While applications are getting more bandwidth hungry, the available spectrum is fixed. Spectrum hence needs to be consumed more efficiently, not only in unlicensed, but also in licensed bands! In the context of 5G, exclusive licensed spectrum is highly desired for professional vertical-specific deployments that require firm QoS guarantees. It is however impossible to allocate exclusive spectrum to any possible deployment for any specific vertical. It is therefore unavoidable that future deployments will more and more adopt licensed spectrum sharing models (using schemes like CBRS in US or Europe’s Licensed Shared Access) in accordance with temporary and local dynamic spectrum assignment policies and rules. Such shared licensed bands are further expected to be technology neutral, meaning that this creates also opportunities for non-MNOs that have the freedom to define the technology to be implemented.
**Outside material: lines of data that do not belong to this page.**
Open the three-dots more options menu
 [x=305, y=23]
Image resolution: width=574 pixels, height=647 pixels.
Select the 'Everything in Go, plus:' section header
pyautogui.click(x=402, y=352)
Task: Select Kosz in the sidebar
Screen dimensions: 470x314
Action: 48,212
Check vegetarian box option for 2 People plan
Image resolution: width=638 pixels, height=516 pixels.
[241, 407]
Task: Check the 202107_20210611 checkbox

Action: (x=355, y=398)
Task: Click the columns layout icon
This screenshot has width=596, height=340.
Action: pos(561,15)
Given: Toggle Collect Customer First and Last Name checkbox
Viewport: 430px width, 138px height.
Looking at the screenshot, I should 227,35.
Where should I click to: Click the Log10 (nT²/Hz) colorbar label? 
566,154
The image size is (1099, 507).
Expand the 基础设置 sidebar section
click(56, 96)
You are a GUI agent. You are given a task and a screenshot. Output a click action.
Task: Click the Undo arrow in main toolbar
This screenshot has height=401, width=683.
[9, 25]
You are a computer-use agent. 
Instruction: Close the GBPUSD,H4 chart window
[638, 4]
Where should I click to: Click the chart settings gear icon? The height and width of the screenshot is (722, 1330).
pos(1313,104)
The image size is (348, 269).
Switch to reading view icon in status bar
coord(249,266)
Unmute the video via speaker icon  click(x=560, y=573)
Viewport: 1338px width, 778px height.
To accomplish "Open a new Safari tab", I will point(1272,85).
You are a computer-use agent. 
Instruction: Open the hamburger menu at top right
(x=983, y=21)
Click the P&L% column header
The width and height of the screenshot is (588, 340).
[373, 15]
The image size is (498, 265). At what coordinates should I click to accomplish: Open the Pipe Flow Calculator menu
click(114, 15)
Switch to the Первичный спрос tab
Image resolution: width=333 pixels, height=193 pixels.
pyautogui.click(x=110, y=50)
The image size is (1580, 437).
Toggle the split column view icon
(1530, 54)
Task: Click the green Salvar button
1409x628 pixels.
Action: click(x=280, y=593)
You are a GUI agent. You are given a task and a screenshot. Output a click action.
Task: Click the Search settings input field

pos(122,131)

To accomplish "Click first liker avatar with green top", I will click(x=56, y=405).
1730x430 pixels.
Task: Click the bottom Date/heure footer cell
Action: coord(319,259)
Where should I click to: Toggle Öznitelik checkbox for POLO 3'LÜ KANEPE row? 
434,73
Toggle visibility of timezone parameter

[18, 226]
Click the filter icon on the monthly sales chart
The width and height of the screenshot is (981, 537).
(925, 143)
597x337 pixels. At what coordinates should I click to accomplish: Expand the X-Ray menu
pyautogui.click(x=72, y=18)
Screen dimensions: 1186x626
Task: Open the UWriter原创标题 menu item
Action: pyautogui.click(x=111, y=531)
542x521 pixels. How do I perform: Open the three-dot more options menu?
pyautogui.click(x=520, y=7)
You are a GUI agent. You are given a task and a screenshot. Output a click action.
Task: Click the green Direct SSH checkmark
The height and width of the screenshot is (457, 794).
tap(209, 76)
While the typical centralised scheduling schemes applied by MNOs in cellular networks have proven to be spectrum efficient in an exclusive licensed band operated by a single MNO, such shared access schemes may be much more difficult to control when multiple MNOs and non-MNOs implementing different wireless technologies that have to share the same licensed bands. Spectrum allocation and coordination strategies have to move away from fixed spectrum allocation and centralised scheduling approaches to more distributed and intelligent spectrum allocation and coordination schemes across heterogeneous technologies and across operator domains. Smart techniques combining knowledge from cognitive radio networks, software defined radios and machine learning (see also DARPA spectrum collaboration challenge), have successfully validated the harmonous coexistence of heterogeneous networks and technologies capable to deal with very diverse service demands beyond fairness and best effort services.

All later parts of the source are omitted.